▶ _BRANO DA ESAMINARE_:

⁂

I Negri hanno cominciato, con una certa impazienza, a organizzarsi
all'interno delle loro comunità. Questi tentativi compiuti
negli anni sessanta hanno un precedente in organizzazioni più
antiche, come la Universal Negro Improvement Association di M.
Garvey negli anni venti. Garvey pensava che ai fini di un'efficace
azione di massa i Negri dovessero diventare un gruppo unito e
fornito di coscienza razziale. Negli anni sessanta sono sorte
diverse organizzazioni che hanno tentato di dare ai Negri una nuova
coscienza della loro eredità afroamericana e del colore della
loro pelle. L'accento posto sull'orgoglio e sul ‛potere nero' da
leaders come Malcom X, E. Cleaver del Black Panther Party o E.
Muhammad dei Black Muslims ha forse condotto all'affermazione di
posizioni razziste? Molti negri hanno rivendicato la propria
identità come un modo per competere con la società
bianca e forzarne le barriere. Altri hanno guardato al marxismo come
fonte d'ispirazione e la maggior parte dei gruppi del ‛potere nero'
ha aderito incondizionatamente alle lotte sostenute dalle diverse
razze del Terzo Mondo contro le grandi potenze. Se la violenza del
linguaggio ha spesso simboleggiato la violenta lotta che è
stata necessaria per combattere contro il razzismo bianco su tutti i
fronti, il ‛potere nero' non è stato però concepito
nei termini di una visione razziale del mondo.

⁂

▶ _DATI_:
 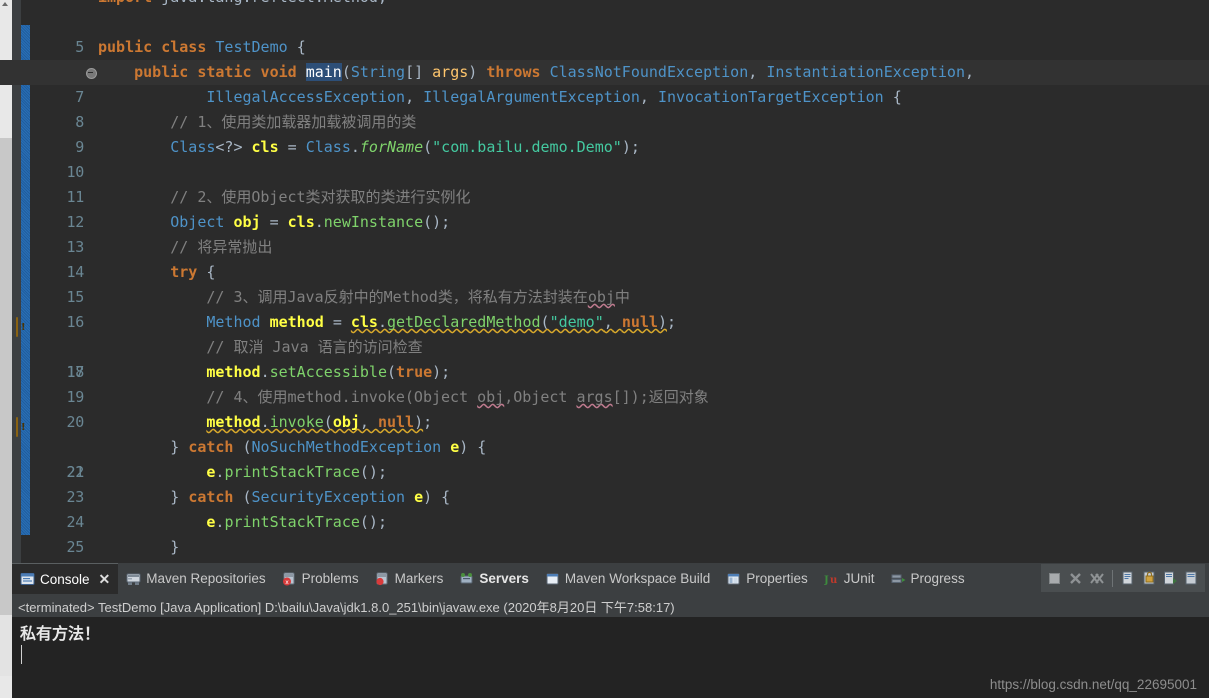 I want to click on code-text: } catch (SecurityException e) {, so click(x=310, y=497).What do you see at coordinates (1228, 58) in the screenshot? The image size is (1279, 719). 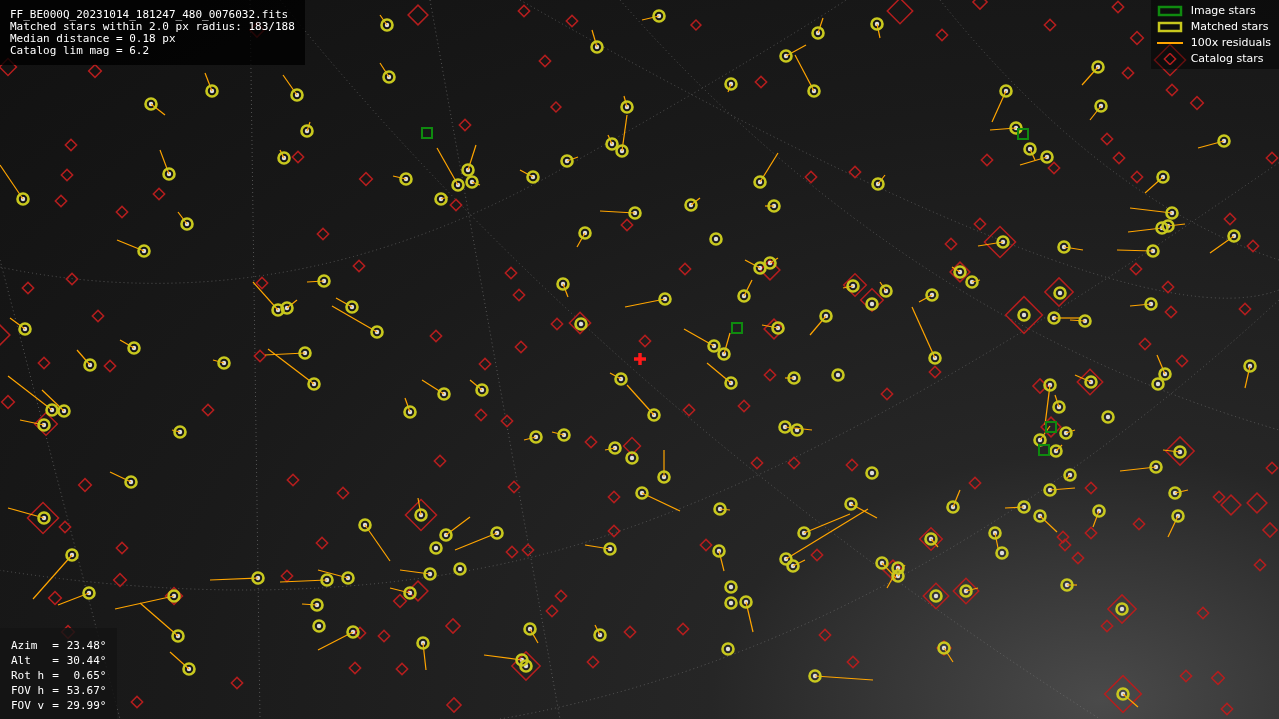 I see `legend-label: Catalog stars` at bounding box center [1228, 58].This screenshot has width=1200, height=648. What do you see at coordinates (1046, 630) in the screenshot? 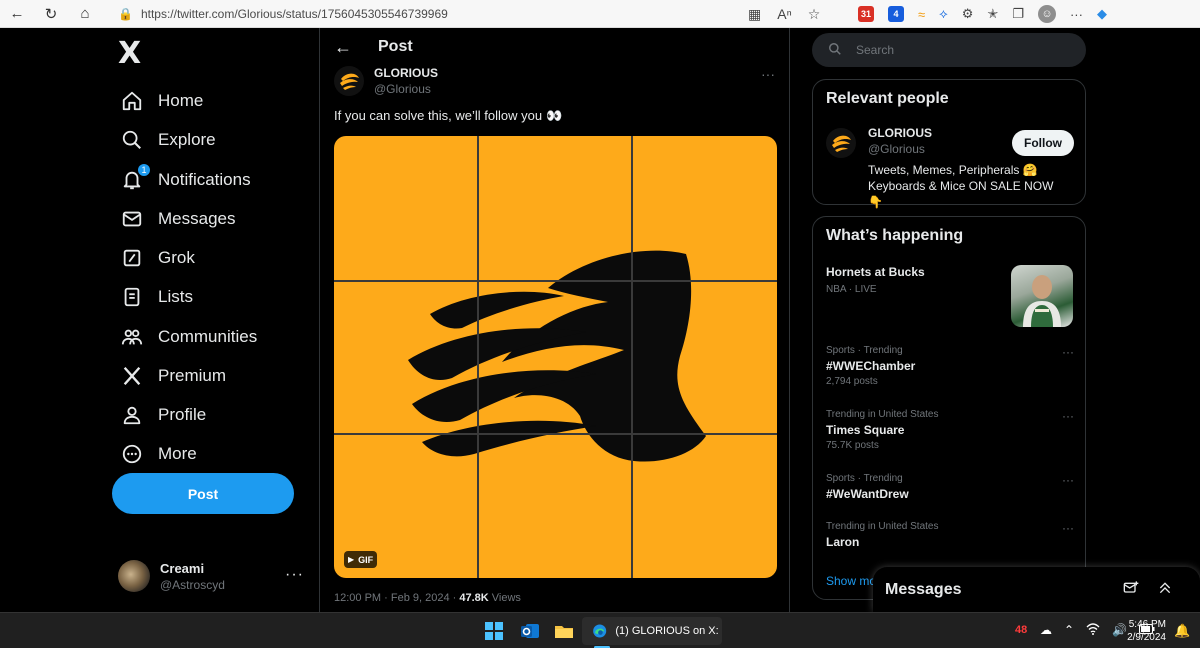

⁂

▶ _CONSEGNA_:
Nel brano sul potere nero, quale condizione riteneva necessaria Garvey per un'efficace azione di massa?

▶ _ESERCIZIO SVOLTO_:
Che i Negri diventassero un gruppo unito e fornito di coscienza razziale.